When I read the first line of Emily Dickinson's “Hope is the thing with feathers," I imagine holding a bird as it flutters to escape, its heart beating fast, a small warm body desperate to be free. It might “perch in the soul," but not if you constrain it. You know it won't be happy caged so you set it loose, and who knows where it will go? You watch it fly away and send your hopes after it; you hope that it will thrive. It is not something to cling to but to set free to explore life's possibilities. You have to trust that it will come back to you in a time of storm. That it will sing unabashedly to you when you need it.

I didn't realize how much I'd let go of hope. Not entirely, not enough to give up. But hope had drifted. The process was slow and gradual enough that I didn't even realize it was going on. Living without a vibrant hope had become the base level of my experience, so I thought all was well. It was like being inside all the time under fluorescent lights and never seeing the sun. You're not in darkness, not in blackness or no light.

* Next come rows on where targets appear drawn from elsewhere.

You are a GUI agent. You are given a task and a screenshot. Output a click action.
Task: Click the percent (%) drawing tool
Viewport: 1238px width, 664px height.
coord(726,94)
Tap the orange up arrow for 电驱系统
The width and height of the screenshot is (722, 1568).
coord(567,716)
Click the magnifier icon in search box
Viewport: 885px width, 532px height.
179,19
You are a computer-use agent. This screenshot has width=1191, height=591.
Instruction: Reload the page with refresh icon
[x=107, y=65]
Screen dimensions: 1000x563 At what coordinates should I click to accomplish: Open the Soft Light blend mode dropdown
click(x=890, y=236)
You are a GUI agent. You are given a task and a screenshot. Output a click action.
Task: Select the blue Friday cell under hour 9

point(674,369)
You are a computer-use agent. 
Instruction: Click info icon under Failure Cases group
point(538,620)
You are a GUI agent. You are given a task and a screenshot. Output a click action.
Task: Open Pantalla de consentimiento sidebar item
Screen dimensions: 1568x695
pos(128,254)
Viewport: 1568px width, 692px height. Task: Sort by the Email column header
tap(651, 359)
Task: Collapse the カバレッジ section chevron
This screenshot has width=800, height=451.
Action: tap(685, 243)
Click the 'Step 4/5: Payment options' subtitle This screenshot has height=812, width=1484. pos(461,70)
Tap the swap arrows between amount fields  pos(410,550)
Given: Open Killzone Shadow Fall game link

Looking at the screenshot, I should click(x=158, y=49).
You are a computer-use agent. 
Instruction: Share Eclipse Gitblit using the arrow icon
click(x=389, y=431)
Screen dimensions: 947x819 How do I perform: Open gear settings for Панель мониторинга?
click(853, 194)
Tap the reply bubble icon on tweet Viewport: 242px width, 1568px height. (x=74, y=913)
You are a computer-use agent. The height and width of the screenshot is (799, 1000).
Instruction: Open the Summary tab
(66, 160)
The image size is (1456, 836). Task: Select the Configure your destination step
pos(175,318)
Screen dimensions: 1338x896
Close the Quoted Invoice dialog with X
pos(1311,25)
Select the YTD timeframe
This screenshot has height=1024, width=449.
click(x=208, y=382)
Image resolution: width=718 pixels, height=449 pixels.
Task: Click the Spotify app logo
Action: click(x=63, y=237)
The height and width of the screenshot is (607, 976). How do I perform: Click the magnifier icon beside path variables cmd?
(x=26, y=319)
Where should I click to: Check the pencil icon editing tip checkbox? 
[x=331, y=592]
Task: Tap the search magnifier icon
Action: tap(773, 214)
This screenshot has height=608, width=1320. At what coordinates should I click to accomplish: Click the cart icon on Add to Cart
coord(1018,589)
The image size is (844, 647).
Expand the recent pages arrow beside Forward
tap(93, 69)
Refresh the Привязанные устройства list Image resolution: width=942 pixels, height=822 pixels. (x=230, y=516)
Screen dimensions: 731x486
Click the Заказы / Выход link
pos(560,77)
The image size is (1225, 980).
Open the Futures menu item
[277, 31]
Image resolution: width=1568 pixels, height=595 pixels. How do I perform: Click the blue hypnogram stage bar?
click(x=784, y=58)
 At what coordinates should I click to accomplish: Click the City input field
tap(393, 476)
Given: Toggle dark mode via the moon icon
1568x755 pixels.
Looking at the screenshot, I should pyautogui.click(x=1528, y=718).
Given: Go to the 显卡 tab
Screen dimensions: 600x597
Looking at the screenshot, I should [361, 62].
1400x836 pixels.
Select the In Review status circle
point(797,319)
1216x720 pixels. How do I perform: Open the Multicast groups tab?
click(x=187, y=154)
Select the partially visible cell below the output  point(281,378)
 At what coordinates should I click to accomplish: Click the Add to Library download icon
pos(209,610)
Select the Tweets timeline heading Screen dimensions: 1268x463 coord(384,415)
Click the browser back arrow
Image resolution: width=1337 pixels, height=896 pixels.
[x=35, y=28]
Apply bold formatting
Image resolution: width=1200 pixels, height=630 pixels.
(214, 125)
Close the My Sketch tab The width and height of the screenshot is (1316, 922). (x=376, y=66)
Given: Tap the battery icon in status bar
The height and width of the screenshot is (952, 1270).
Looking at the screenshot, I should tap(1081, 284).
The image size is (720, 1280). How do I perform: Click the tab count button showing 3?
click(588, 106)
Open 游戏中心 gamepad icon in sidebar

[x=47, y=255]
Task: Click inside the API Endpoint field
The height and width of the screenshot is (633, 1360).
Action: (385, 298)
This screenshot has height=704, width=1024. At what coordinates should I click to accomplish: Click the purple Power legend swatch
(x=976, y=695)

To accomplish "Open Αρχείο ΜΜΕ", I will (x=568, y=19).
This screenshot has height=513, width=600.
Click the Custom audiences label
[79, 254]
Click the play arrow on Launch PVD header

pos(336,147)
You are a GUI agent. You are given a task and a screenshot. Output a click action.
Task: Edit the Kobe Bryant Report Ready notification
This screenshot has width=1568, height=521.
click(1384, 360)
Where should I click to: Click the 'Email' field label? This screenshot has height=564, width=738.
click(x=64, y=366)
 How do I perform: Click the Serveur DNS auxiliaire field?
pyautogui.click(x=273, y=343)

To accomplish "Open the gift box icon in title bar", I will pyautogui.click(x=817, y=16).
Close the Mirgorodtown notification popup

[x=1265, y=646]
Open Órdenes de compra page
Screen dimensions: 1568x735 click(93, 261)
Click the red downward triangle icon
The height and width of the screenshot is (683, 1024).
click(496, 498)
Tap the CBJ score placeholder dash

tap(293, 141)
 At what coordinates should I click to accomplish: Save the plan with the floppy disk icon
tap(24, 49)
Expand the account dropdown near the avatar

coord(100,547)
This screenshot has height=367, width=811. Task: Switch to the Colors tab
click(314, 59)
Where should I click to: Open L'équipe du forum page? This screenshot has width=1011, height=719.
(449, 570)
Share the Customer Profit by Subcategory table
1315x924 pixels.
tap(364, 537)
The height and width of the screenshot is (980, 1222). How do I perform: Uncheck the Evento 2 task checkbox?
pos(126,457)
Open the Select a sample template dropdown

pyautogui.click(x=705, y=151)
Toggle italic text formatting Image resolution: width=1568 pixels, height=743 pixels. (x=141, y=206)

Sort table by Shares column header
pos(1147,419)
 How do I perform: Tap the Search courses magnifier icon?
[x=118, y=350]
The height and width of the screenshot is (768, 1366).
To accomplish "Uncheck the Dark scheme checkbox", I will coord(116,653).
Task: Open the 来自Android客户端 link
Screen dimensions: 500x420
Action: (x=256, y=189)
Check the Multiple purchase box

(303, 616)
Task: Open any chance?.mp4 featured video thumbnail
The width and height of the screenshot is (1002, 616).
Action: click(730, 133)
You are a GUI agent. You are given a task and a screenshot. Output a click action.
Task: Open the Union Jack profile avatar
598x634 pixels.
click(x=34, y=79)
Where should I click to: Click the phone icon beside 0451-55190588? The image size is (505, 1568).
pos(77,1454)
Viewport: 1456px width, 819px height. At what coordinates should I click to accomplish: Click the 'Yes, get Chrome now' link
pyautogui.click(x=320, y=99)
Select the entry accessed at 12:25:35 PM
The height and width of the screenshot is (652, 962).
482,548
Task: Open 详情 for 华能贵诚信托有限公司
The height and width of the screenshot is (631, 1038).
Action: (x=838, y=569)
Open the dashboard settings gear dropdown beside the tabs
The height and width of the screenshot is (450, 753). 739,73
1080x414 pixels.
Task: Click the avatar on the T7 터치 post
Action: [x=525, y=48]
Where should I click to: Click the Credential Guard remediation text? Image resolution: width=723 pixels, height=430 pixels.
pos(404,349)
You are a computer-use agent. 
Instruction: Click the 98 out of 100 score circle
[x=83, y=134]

Just in a flickering, gray-­green light that makes everything look a little harsh, a little grim. After a while, after days, or years, you forget what good, clean sunlight looks like. You forget how vibrant and bright the full spectrum is. I thought gray-­green was normal. Fluorescent light had become the standard I used to judge brightness and dimness, to determine what colors were true. I thought this was what hope looked like. When you don't often see sunlight, that kind of standard works. It speaks to your reality.

Then someone comes along and opens the door. They invite you outside, and you give a long-drawn “Ohhhh" as you look around, blinking, astonished, delighted, and remember. You look up with your mouth wide open and your eyes shining. You remember what it feels like, not to expect life to shrink all the time. And you commit the feeling anew to memory. More than that, you make a commitment to yourself to keep remembering: if you go back inside and the door shuts, you will know where the door is. You will remember the difference between half-­light and real light, between a dutiful slog from one “must" to another and a joyous romp between possibilities. And when the fluorescent ­light voice in your head says, “But those possibilities aren't for you," the sunlit voice will be there to say, “Who knows? Who knows what might happen? If not these possibilities, then others." It will sing to you, wordlessly like a bird, keeping you listening hard and reaching out farther and farther as you search for what it means.

A while ago I read that the opposite of depression isn't happiness, it's resilience. In a world of intuitive leaps, opposites don't always follow a straight line across a square; they can have oblique relations as well. I think the opposite of hope isn't despair, but drudgery. The opposite of the thing with feathers isn't a thing with scales (and fangs!); it's an ox with a strong back and its head bowed to pull its burden.

The opposite of light in the soul isn't darkness; it's that bank of fluorescent bulbs. The dark night of crisis you can cope with. You go into emergency mode, fight against the nightmares, pull out all the stops and overcome. Your friends and family leap to your support. When it's all over, you lick your wounds, panting, and look gratefully to the dawn.

But what is there to overcome in fluorescent lighting? You have enough light to see by—just not enough to show you the horizons, to play up the highlights and shadows or make anything sparkle. You have enough to keep you going—fairly cheerfully—day after gray-­green day. You buckle down and get the job done, and your friends mostly let you get on with it—alone, because who needs support against the half-light? You don't even think to ask.

In the half-light radiance isn't something you live; it's something you must remember, or even will into being. You must. You promise yourself. You will remember the voice singing wordlessly from the sunlight—the one that makes you lift your head and look up in wonder, heart fluttering, while you open the cage door wide to possibility.